Kathleen McDermott (born 21 May 1977) is a Scottish actress, singer, model, and make-up artist. She is best known for her roles in the feature film Morvern Callar (2002), the television film Wedding Belles (2007), and the miniseries Dead Set (2008).

Biography
McDermott is an experienced vocalist, who also enjoys martial arts and snowboarding.  She was working as a hairdresser when spotted by the casting director for Morvern Callar.  She is best known for her appearance as Shaz in Wedding Belles and Pippa in E4's 2008 series Dead Set. In 2009, she played Debbi in the Scottish sitcom Happy Hollidays.

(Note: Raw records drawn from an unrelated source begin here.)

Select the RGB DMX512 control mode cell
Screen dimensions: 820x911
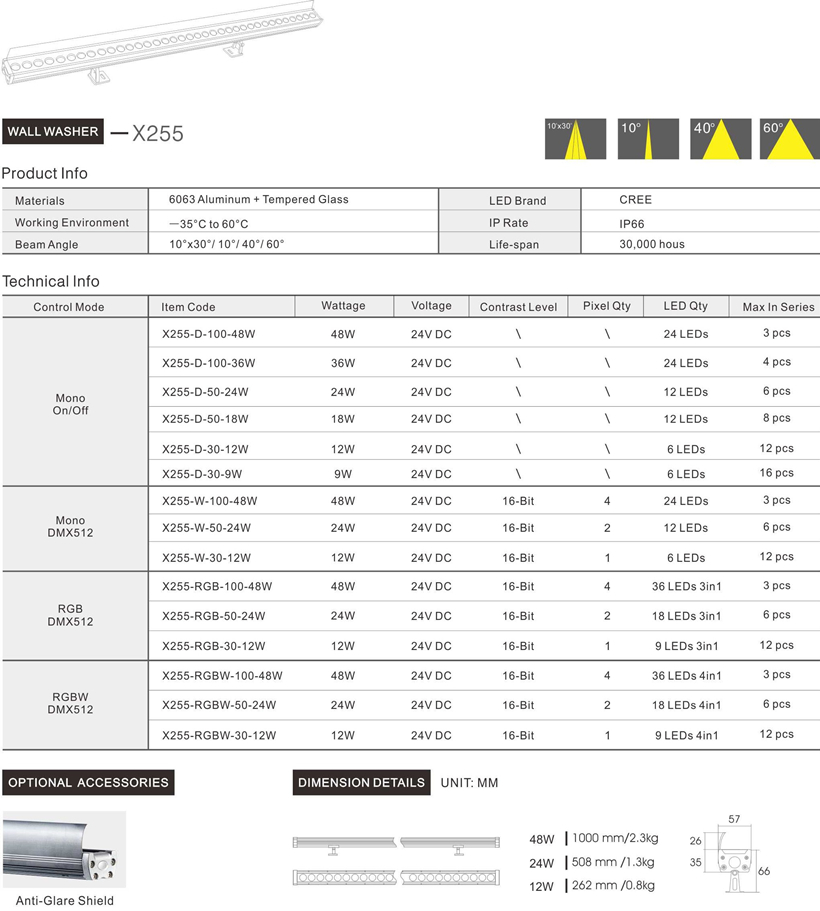(70, 615)
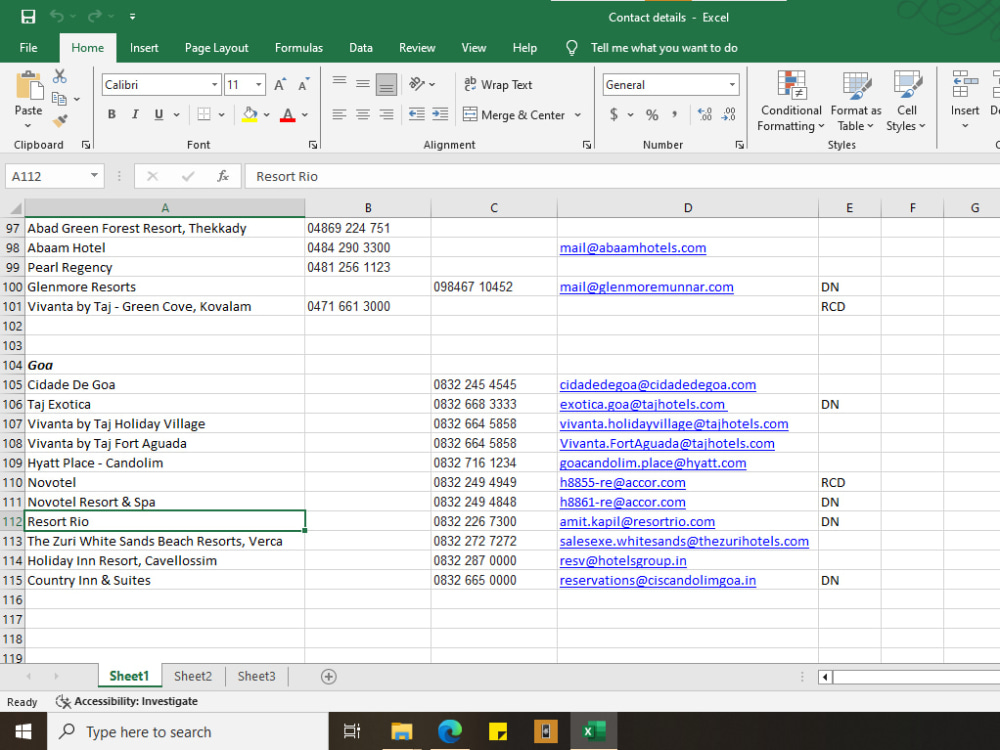Image resolution: width=1000 pixels, height=750 pixels.
Task: Toggle Italic formatting
Action: [x=134, y=114]
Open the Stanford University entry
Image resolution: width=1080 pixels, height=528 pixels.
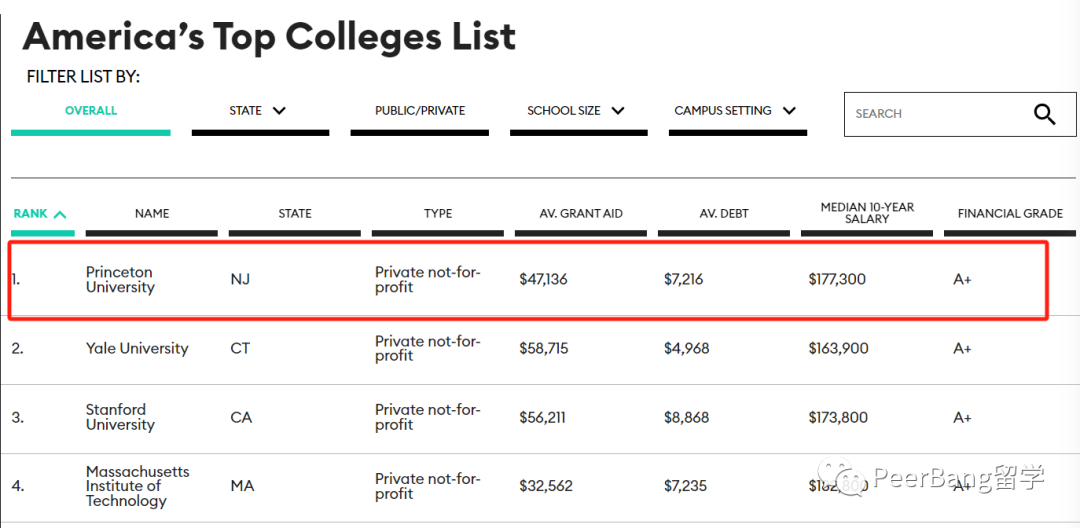(x=119, y=417)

She appeared in the music video "Books from Boxes" by Maxïmo Park.

Filmography
2002: Morvern Callar as Lanna
2002: Taggart (Series 19): "Blood Money" as Caroline Taylor
2003: Out of the Cold as a school teacher
2004: Baldy McBain as Teacher
2004: Squaddie as Michelle
2005: Milk as Jennifer
2006: Nina's Heavenly Delights as Janice Shah
2007: Wedding Belles as Shaz
2007: Casualty: "Seize The Day" as Lowri Dart
2008: Dead Set as Pippa
2008: Rab C. Nesbitt: "Christmas Special" as Lorna Nesbitt
2009: Casualty: "Before A Fall" as Tanya
2009: Happy Hollidays as Debbi
2012: New Tricks as Charley
2015: The Syndicate as Journalist, Three Episodes

References

External links
 

1977 births
Living people
Scottish film actresses
Scottish television actresses
21st-century Scottish women singers
Scottish pop singers
Scottish rock singers
Scottish female models
Scottish make-up artists
21st-century Scottish actresses
Actresses from Glasgow
BAFTA winners (people)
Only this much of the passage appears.